Car insurance isn’t just for qualified drivers – if you’re preparing to take your driving test, you may need to consider taking out a provisional insurance policy.
Find out whether you need to get insured, how to go about it, and what else you need to do before you can get on the road.
Learning to drive can be a long and intensive process. Some experts recommend you take around 45 hours of professional driving lessons before you take your test, and the cost of these can add up. Many learner drivers choose to keep costs down and improve their driving skills by practicing in a friend’s or parent’s car.
Like all drivers, learners are legally required to be insured while driving on a provisional licence. When taking lessons with a registered ADI (Approved Driving Instructor) you will be automatically insured as part of the cost of your lessons. However, you will need to take care of your own insurance if you decide to top up your experience by driving outside of your paid-for lessons.
If you’re going to drive a friend’s or parent’s car on a provisional licence, there are two ways of ensuring you are covered.

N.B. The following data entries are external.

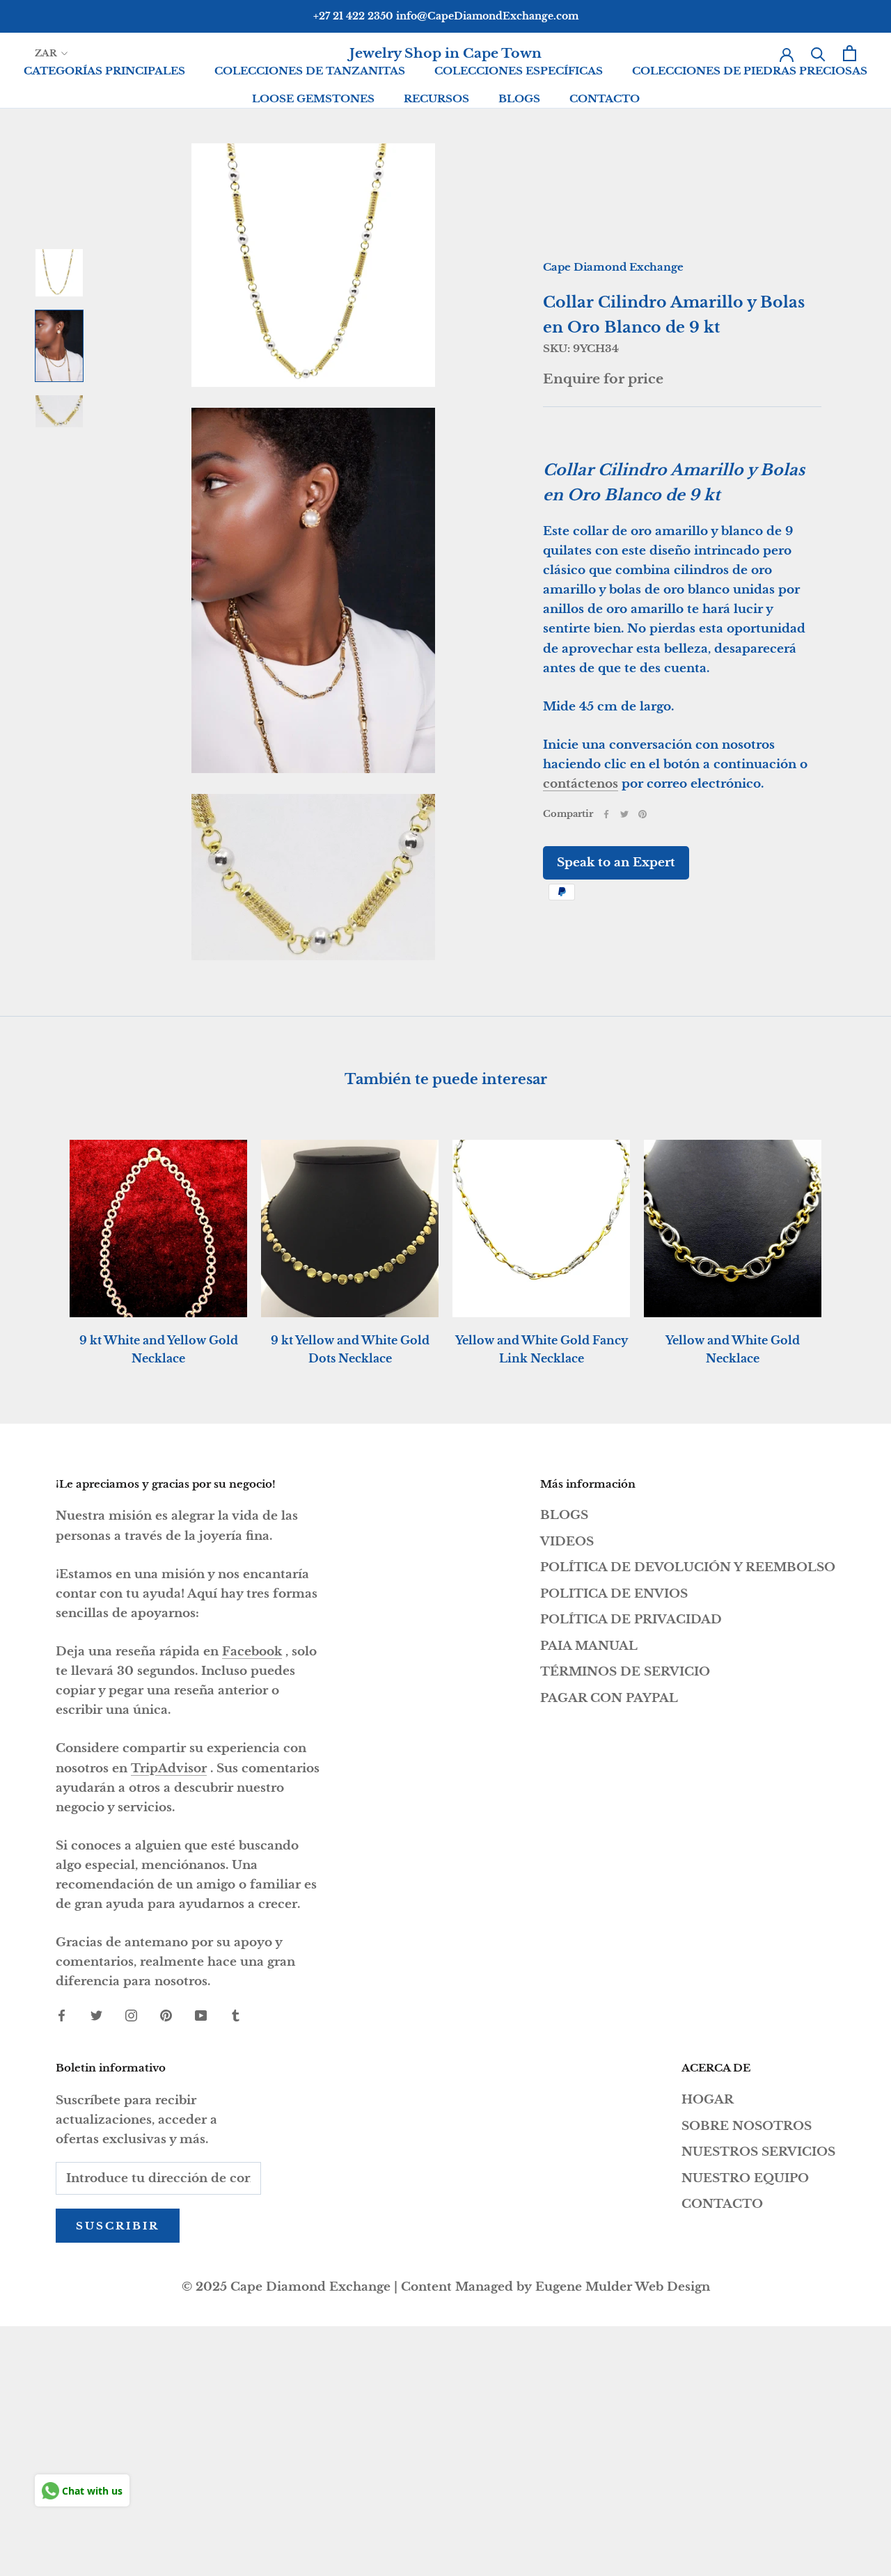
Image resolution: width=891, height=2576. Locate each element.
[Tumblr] (236, 2015)
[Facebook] (606, 814)
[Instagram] (131, 2015)
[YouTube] (201, 2015)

If someone else is allowing you to drive their car, they may choose to add you to their insurance policy as a named driver. It’s likely this will increase their premiums, as learner drivers are seen as a higher risk than experienced drivers. It’s important to bear in mind that the policyholder may also lose their no claims bonus if you have an accident, making this a fairly risky and costly option. To find out more about getting a learner driver added to an existing insurance policy, click here to read our guide.

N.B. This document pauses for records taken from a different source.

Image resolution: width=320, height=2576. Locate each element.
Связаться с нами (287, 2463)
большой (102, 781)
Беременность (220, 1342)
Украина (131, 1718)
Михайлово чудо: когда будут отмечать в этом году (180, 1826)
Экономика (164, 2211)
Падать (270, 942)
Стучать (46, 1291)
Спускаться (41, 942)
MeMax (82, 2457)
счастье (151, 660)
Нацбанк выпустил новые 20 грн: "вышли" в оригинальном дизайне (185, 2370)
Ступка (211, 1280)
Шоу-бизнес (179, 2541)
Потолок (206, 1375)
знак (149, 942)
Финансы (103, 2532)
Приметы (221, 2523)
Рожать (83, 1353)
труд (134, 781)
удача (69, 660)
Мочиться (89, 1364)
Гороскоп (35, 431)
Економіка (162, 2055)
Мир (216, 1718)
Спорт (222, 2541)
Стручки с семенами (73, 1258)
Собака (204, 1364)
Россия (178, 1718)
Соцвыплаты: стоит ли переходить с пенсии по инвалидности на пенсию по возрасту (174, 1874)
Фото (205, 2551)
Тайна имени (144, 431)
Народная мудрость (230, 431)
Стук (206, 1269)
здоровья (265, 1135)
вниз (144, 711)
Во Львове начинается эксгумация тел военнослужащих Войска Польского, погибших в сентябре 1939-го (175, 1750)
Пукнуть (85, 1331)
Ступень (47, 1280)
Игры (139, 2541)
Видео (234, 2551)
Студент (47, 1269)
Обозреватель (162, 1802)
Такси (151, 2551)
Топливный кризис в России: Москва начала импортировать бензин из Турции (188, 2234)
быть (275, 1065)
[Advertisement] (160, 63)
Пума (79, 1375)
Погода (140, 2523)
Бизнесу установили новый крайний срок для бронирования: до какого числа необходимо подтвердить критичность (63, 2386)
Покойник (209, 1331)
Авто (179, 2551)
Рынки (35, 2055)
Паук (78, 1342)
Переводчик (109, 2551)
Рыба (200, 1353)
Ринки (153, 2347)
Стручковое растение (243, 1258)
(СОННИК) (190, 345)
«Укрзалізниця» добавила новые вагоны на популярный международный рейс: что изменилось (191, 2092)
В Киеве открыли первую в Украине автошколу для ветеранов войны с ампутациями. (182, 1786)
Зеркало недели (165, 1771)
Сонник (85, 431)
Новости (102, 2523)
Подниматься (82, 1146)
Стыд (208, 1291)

Alternatively, you can take out a temporary learner driver insurance policy to cover you until you've passed your test. This is the best way to get covered without affecting the car owner’s insurance policy.
If you're lucky enough to have your own car and want to get insured as a learner driver, you can simply take out an insurance policy as normal, making sure to inform your provider that you are yet to gain your full licence. This will cover you for up to 12 months while you prepare to take your test. If you pass within this time you will need to inform your insurer as they will amend your policy to reflect this.

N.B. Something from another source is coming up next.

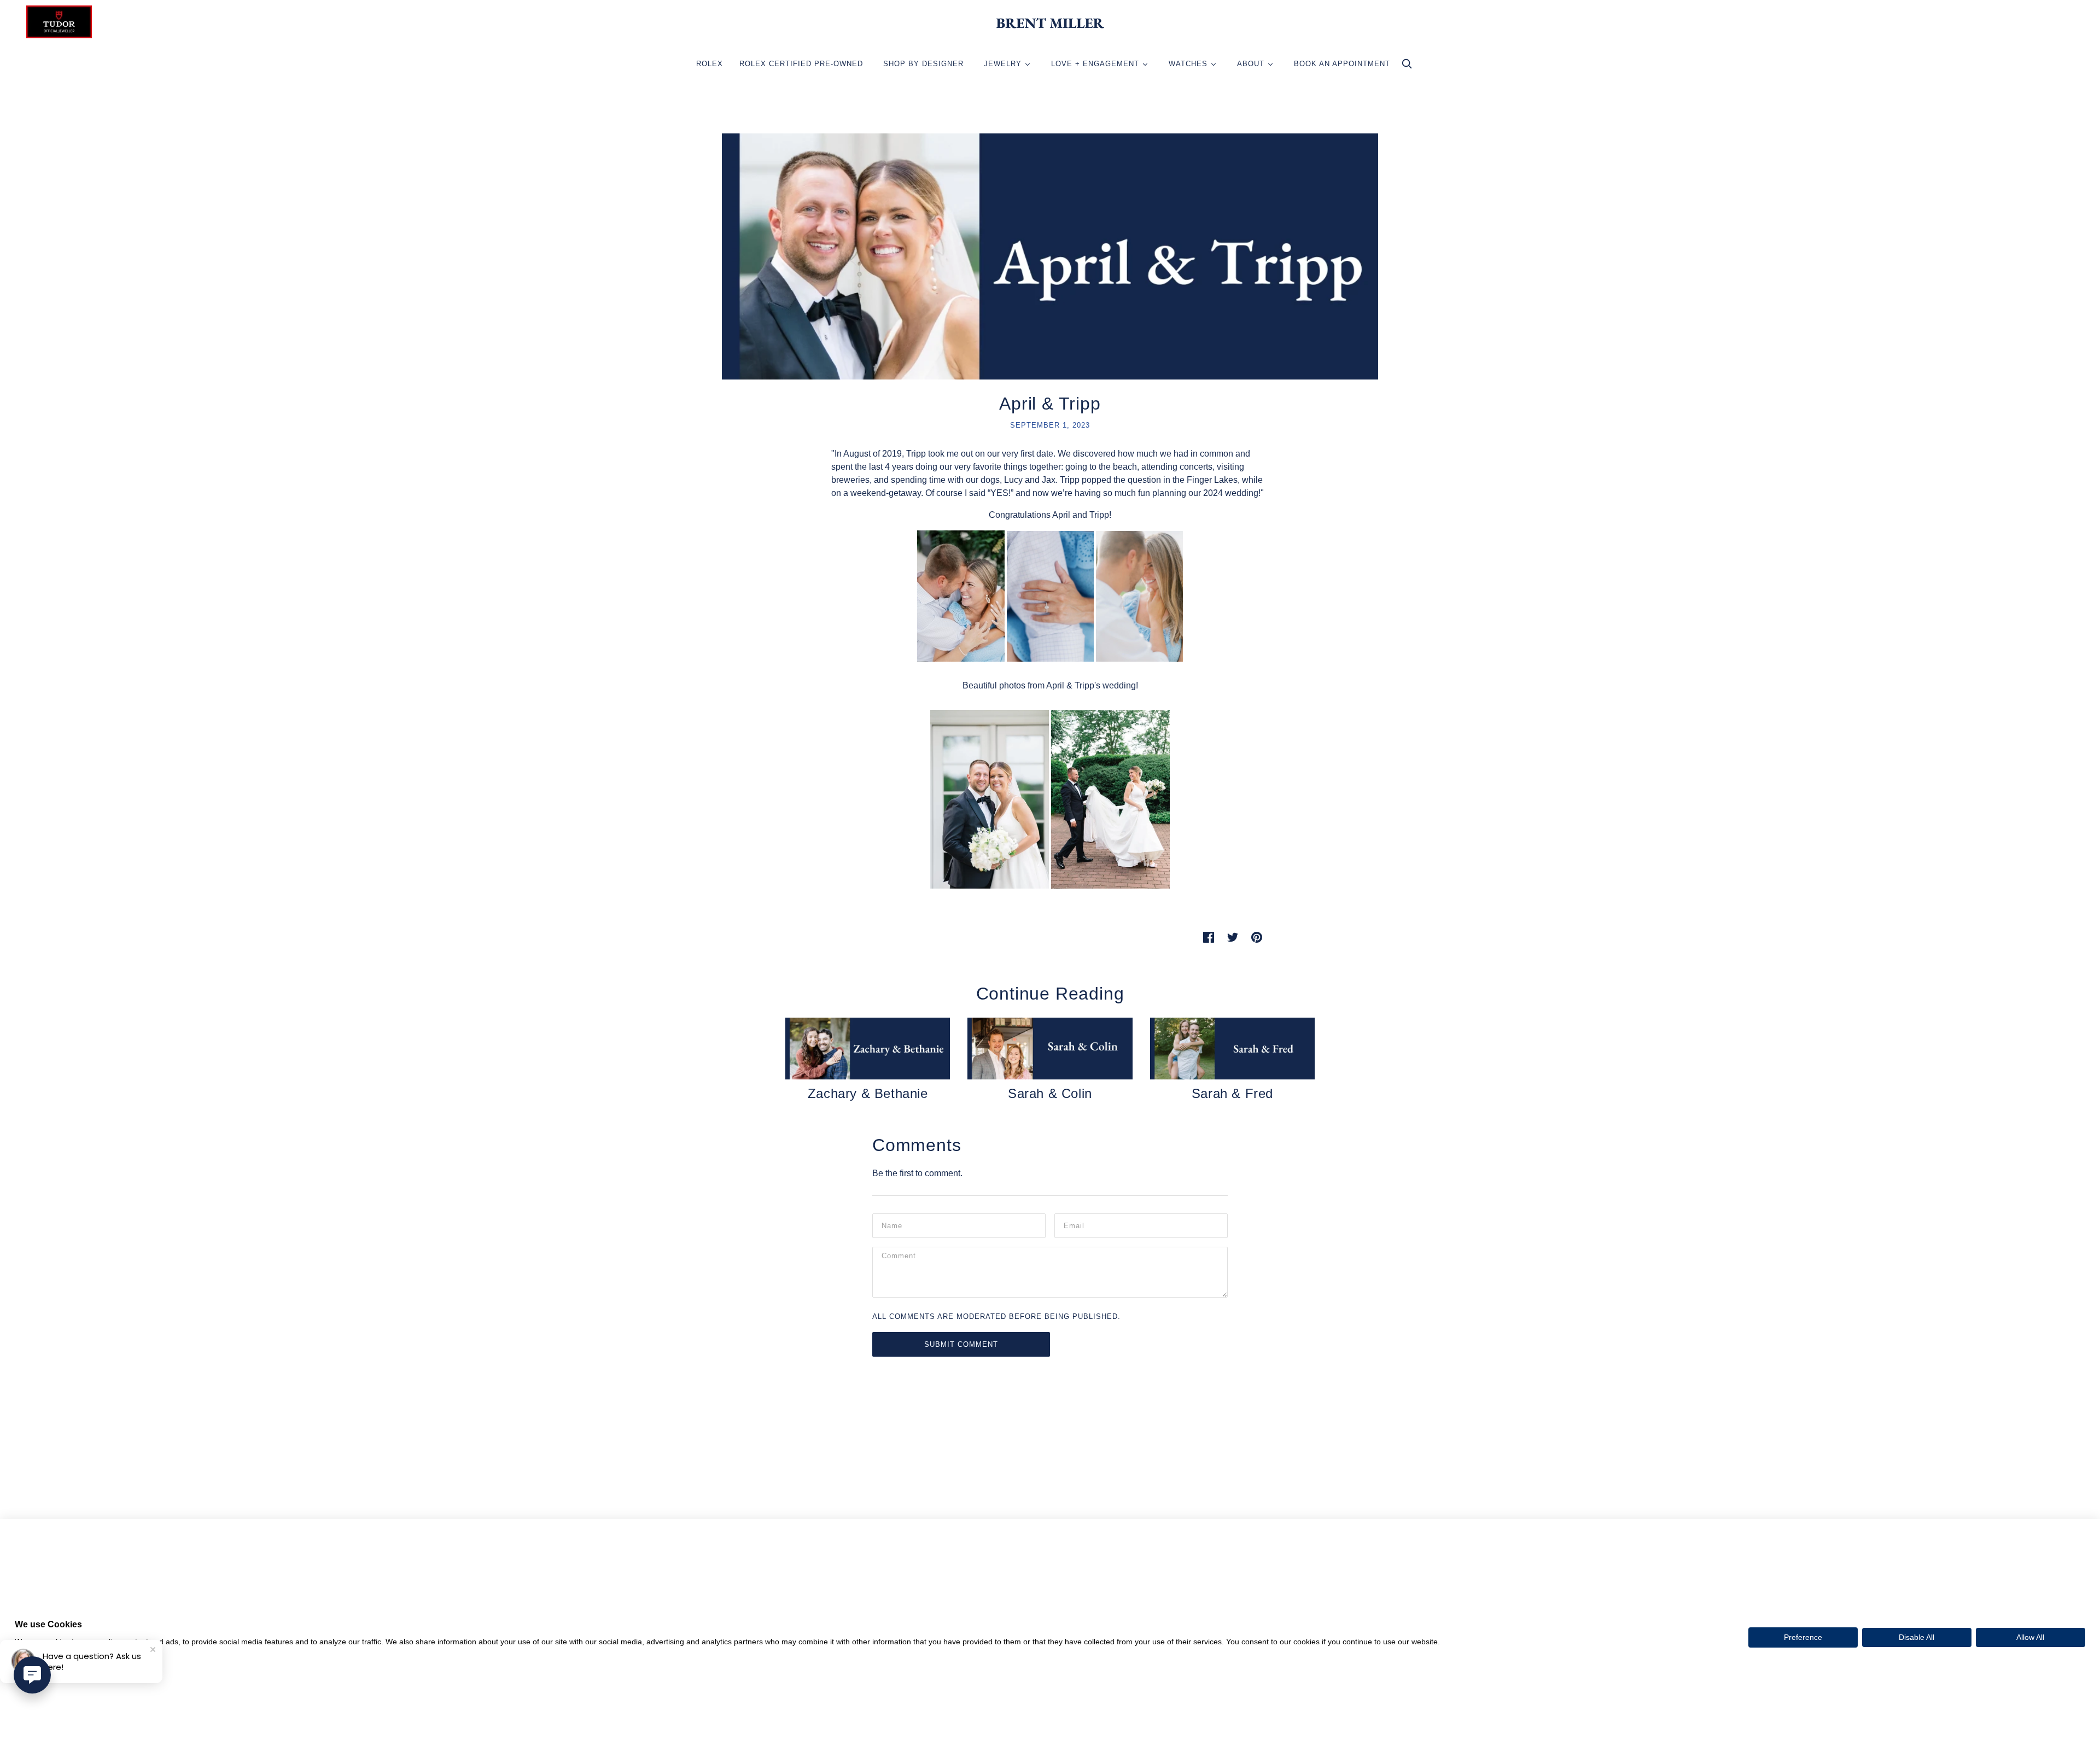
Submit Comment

Most learner driver insurance policies are equivalent to a fully comprehensive insurance policy, which will cover driving accidents as well as theft, fire and malicious damage. You may even be able to build up your own no claims bonus while driving on a provisional licence.
On top of getting insured, there are some other requirements for driving as a learner.
When driving on a provisional licence, you need to be accompanied by a qualified and experienced driver. The accompanying driver must be at least 21 years of age and have held a full driving licence for at least three years. They are required to sit in the front passenger seat and they must be fit to drive and attentive at all times while you are driving – they must not be over the drink drive limit or distracted by their mobile phone, for example.
You must also display 'L' plates on both the front and back of the vehicle at all times when you are driving, and these should be removed when the car is not being driven by a learner driver.
Learner drivers are also unable to drive on the motorway before passing their test, even when accompanied by a qualified driving instructor.